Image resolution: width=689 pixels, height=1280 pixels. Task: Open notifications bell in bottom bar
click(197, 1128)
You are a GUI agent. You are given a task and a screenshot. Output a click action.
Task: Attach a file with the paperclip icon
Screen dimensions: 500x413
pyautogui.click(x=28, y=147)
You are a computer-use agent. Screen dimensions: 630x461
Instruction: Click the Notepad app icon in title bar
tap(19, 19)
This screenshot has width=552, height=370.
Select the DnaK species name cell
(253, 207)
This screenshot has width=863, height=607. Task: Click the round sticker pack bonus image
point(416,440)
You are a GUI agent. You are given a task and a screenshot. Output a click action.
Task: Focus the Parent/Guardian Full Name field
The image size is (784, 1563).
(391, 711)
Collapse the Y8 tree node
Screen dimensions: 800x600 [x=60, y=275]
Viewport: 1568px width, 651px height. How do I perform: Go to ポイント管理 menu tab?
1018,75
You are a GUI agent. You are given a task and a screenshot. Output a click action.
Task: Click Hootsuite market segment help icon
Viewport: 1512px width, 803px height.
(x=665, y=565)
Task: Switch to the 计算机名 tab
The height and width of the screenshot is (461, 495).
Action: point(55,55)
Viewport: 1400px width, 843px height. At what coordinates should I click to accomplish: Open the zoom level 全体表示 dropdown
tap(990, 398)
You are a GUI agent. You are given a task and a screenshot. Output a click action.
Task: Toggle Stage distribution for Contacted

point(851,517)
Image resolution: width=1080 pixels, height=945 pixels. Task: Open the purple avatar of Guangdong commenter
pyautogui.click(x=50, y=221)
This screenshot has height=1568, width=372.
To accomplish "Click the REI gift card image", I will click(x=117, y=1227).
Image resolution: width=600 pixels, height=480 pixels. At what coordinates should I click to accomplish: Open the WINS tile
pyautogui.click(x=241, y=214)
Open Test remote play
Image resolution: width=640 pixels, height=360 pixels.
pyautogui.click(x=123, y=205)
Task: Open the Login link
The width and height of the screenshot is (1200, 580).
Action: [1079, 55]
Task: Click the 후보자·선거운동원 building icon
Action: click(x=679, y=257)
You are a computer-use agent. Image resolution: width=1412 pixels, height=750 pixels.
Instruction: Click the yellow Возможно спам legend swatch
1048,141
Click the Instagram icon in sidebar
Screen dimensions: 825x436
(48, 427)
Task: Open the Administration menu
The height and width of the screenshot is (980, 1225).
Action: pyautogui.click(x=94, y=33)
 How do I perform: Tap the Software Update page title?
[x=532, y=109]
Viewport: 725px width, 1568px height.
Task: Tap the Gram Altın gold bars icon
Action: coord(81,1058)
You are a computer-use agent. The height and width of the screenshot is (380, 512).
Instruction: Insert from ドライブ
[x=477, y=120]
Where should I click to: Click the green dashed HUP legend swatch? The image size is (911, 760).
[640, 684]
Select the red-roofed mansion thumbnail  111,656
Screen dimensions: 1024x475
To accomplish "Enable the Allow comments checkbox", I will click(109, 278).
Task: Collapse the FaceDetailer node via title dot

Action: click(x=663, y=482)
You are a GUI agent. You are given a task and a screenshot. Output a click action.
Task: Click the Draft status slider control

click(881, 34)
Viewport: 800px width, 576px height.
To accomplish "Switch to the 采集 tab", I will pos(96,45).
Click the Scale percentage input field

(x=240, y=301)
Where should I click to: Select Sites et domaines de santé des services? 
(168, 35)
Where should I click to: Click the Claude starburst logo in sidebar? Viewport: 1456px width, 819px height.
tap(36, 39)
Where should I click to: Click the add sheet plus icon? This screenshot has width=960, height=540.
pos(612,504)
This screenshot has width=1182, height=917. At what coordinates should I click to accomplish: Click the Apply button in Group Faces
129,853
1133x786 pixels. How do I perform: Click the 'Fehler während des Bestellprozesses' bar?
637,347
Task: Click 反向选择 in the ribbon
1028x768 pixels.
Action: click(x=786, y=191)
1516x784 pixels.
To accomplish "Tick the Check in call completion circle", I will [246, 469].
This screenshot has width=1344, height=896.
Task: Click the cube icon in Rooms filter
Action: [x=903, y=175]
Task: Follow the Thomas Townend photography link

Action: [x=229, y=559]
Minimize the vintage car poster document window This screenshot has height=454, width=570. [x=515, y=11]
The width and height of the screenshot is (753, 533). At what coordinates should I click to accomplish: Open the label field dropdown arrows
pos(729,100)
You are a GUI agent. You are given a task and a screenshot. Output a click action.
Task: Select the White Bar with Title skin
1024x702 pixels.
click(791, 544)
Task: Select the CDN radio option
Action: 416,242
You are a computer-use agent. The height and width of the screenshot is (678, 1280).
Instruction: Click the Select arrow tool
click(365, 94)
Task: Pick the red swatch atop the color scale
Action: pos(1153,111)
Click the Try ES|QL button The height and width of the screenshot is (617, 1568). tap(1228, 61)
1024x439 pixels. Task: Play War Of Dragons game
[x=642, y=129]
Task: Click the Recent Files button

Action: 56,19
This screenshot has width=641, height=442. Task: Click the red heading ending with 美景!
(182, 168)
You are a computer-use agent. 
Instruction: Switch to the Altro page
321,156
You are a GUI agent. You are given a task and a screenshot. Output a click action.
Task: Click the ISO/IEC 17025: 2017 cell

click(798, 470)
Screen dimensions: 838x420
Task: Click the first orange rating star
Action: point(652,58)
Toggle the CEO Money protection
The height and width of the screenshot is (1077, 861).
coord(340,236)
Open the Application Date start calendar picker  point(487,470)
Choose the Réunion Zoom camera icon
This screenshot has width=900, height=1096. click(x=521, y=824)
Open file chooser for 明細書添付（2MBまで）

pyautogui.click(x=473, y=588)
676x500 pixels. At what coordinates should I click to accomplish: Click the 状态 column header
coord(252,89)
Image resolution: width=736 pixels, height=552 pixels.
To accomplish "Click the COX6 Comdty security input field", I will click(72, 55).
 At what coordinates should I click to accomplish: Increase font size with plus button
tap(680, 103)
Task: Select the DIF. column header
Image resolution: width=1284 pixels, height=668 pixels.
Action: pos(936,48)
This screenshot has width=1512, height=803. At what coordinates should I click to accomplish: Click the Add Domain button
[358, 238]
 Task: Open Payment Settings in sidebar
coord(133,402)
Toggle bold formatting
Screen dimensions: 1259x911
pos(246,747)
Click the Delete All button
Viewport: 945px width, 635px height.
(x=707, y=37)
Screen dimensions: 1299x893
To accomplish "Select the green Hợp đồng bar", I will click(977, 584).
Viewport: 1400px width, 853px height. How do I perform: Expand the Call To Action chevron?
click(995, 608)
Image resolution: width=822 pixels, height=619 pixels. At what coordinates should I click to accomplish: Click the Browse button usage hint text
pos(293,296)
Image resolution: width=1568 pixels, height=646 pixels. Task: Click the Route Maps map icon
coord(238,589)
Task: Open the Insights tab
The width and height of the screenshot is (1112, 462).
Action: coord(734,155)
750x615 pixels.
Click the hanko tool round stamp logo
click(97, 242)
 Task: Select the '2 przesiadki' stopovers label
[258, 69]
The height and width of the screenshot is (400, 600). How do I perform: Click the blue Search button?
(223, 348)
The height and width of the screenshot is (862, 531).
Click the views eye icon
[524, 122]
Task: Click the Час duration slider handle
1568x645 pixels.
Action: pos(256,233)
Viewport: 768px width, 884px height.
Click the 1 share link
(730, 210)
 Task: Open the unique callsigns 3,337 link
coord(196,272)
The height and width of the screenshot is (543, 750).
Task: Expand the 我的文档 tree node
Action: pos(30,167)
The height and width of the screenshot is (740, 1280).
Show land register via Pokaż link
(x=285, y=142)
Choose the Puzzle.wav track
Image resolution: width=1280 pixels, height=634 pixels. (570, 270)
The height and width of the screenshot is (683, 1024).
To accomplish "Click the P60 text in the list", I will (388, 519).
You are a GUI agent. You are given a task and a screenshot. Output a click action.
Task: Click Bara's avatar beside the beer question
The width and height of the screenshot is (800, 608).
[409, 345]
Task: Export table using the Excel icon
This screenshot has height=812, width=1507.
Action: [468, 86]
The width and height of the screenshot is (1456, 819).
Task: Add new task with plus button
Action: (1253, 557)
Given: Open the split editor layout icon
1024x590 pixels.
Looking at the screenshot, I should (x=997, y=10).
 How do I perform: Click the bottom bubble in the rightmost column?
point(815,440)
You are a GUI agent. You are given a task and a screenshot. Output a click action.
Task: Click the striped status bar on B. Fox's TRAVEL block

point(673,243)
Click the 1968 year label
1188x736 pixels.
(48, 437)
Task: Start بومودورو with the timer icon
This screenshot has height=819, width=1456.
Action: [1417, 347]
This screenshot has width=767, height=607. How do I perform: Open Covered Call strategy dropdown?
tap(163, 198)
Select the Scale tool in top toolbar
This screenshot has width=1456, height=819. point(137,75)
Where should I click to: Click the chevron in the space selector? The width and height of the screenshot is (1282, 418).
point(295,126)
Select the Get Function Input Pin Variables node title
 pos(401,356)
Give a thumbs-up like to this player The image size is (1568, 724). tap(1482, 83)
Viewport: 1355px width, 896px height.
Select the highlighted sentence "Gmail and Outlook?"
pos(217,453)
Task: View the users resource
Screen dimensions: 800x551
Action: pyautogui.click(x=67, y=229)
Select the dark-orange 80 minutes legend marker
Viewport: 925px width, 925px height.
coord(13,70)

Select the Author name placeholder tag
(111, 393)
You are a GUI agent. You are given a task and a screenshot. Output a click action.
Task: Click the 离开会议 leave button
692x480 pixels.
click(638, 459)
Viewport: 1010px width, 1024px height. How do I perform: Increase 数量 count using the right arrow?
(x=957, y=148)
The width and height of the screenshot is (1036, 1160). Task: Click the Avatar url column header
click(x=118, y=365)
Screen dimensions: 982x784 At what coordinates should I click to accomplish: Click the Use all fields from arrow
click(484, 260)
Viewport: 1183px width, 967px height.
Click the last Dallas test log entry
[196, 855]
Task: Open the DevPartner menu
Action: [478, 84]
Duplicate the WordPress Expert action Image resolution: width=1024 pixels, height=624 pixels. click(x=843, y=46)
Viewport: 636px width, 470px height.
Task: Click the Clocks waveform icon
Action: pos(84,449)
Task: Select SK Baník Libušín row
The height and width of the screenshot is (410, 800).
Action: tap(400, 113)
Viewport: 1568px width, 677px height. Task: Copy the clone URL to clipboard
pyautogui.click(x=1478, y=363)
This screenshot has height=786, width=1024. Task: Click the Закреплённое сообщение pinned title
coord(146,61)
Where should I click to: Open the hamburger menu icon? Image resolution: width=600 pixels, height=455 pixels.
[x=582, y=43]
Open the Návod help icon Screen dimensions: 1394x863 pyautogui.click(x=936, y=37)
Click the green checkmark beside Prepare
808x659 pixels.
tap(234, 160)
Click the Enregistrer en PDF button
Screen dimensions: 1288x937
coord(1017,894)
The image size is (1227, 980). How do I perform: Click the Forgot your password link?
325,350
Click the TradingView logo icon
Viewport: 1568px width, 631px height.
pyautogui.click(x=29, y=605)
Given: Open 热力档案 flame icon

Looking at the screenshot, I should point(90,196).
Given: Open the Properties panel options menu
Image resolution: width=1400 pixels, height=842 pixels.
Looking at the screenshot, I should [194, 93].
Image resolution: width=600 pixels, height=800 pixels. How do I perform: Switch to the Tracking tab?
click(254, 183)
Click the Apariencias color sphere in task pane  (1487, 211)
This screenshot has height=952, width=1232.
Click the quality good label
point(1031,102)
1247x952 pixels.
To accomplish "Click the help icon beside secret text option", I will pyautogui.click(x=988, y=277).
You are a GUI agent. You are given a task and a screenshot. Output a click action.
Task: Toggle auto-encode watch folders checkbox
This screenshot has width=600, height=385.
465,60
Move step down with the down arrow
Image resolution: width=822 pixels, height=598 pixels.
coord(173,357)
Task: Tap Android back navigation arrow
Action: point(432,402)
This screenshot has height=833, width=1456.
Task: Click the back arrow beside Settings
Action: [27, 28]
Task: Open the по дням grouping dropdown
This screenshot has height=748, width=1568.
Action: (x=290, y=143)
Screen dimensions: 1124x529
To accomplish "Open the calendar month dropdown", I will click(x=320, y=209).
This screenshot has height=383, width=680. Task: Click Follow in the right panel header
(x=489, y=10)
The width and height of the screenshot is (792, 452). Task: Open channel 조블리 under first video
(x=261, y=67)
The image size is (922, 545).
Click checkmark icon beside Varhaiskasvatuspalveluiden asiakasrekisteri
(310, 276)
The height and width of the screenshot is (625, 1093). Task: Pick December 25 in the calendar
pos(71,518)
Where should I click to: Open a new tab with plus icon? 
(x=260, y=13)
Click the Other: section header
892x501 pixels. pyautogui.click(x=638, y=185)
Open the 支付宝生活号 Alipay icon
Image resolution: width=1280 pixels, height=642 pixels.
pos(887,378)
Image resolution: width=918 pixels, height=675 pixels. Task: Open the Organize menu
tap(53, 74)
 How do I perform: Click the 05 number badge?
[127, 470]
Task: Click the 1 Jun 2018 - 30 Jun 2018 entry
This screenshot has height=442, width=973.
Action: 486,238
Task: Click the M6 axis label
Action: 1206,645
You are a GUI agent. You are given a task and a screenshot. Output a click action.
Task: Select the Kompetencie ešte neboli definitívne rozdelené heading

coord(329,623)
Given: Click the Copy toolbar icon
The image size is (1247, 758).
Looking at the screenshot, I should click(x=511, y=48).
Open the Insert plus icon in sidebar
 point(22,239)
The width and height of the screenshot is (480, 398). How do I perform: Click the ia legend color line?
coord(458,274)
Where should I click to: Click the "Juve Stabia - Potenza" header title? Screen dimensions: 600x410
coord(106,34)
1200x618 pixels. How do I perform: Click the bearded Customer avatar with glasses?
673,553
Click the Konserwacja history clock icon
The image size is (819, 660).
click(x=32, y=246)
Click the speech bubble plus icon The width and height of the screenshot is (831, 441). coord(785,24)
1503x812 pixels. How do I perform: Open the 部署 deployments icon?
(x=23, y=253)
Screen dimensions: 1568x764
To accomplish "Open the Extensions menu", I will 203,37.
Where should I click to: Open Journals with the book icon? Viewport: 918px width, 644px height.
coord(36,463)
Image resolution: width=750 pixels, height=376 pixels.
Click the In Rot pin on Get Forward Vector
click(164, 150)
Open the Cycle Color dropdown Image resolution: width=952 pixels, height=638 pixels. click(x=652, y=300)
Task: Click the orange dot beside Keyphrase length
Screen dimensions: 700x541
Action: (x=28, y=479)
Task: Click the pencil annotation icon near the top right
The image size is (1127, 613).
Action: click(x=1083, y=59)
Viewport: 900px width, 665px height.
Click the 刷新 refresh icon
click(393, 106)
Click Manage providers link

□ □ □ □

## [ABOUT THIS TASK]
Count the lines in the listing above that contain the string "checkbox", and give only the count.

## [WRITTEN SOLUTION]
2